Hopefully, the likes of Coyle, McCarthy and Alex McLeish, the Birmingham City manager, will treat such trash talk with the contempt it deserves. Instead, they should draw strength from the fact that, if last season proved anything, it is that Premier League newcomers no longer need harbour corrosive inferiority complexes.

West Bromwich Albion might have slipped beneath the waves, albeit in the effortlessly stylish manner of a dying swan, but there is inspiration to be drawn from Stoke, whose largely charmless football nonetheless proved magnificently effective, and, particularly, from Hull, who proved that being haplessly incapable of winning a football match for months at a time does not necessarily make you the worst team in the league, especially if you happen to be playing in a league that includes Newcastle United.

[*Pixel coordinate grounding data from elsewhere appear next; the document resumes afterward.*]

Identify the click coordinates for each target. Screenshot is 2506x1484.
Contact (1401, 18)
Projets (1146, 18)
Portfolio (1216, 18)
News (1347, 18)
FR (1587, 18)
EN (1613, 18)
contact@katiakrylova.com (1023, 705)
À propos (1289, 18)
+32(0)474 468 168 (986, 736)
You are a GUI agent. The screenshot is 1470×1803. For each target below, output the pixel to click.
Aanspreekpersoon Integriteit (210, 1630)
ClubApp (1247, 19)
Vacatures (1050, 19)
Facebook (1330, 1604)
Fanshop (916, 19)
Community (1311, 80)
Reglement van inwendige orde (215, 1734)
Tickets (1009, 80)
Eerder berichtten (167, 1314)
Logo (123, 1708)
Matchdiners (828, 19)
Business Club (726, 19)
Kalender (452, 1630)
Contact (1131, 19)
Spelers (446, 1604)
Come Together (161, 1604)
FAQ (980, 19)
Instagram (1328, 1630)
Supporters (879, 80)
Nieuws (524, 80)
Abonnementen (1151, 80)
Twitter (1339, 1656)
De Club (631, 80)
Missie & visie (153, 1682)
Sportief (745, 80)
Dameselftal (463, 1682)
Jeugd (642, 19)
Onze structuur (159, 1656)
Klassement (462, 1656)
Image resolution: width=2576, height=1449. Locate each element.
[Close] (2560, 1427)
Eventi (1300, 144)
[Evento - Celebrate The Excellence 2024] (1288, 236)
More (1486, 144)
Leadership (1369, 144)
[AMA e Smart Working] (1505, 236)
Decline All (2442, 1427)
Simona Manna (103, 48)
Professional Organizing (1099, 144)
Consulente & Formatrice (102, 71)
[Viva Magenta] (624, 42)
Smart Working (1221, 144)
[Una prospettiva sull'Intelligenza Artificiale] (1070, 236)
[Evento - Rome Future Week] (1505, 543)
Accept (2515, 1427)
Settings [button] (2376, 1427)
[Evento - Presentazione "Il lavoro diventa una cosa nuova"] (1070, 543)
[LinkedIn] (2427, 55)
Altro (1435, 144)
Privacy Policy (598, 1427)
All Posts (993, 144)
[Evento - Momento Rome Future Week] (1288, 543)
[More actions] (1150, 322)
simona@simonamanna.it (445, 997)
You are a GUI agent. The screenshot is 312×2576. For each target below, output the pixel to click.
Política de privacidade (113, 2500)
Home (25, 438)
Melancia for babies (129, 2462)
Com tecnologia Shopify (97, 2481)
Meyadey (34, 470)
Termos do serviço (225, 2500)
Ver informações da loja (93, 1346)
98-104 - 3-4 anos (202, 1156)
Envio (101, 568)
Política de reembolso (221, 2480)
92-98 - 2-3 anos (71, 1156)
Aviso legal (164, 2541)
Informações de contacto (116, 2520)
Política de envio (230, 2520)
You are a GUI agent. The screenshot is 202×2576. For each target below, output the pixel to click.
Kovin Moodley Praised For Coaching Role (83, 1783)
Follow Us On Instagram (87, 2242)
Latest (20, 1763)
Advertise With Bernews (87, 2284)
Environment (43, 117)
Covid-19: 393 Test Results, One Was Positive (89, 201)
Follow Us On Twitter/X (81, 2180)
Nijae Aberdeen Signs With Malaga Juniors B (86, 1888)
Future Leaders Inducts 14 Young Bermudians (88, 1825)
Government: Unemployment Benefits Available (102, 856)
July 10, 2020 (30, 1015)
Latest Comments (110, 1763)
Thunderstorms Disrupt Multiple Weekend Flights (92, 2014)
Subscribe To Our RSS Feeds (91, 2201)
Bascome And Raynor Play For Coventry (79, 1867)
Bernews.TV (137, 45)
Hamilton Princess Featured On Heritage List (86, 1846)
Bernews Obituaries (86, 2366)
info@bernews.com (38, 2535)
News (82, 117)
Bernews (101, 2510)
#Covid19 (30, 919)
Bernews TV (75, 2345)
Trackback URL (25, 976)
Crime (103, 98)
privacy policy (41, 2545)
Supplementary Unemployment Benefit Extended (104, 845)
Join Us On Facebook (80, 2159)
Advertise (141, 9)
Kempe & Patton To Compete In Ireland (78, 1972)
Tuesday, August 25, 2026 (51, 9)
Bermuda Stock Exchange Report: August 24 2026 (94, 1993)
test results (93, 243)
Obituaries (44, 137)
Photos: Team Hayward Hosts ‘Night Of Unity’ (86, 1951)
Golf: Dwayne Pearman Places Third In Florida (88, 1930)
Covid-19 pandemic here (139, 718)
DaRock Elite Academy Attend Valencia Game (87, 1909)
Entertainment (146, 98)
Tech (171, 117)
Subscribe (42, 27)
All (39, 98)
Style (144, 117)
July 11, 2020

That, of course, is the other key point in the favour of this season’s trio of tyros: that established clubs are always finding new ways to undo years of good work in the space of a few mad months, either by sacking successful managers (Newcastle), not sacking unsuccessful managers (Middlesbrough) or determinedly closing their eyes and pretending everything is going swimmingly even as the water starts lapping around their ankles (Southampton, Charlton and too many others to mention).

This kind of rank incompetence is bad for the league’s marketing men, conscious of the difficulty of persuading half of Asia that they really cannot afford not to spend a December evening watching Birmingham versus Hull, but for the purists it is a time to rejoice.

Burnley’s football has already proved sufficiently polished to dispose of the champions and, yesterday, last season’s fifth-best side in Everton, while Wolves’ decision to cram as many talented under-25s into their squad not only gives them an obvious title for their season review DVD – Young, Gifted and Black Country – but should also win them the support of the neutrals as they attempt to erase the memory of their last sojourn at this level, which lasted just one painful year. Even Birmingham, despite being widely unloved, even by their own board members, can hardly be called cloggers.

For what it’s worth, I think at least two, and maybe even all three sides, can defy the odds and dodge the relegation bullet. Then, maybe, those pats on the head will be replaced by respectful slaps on the back. But don’t bet on it.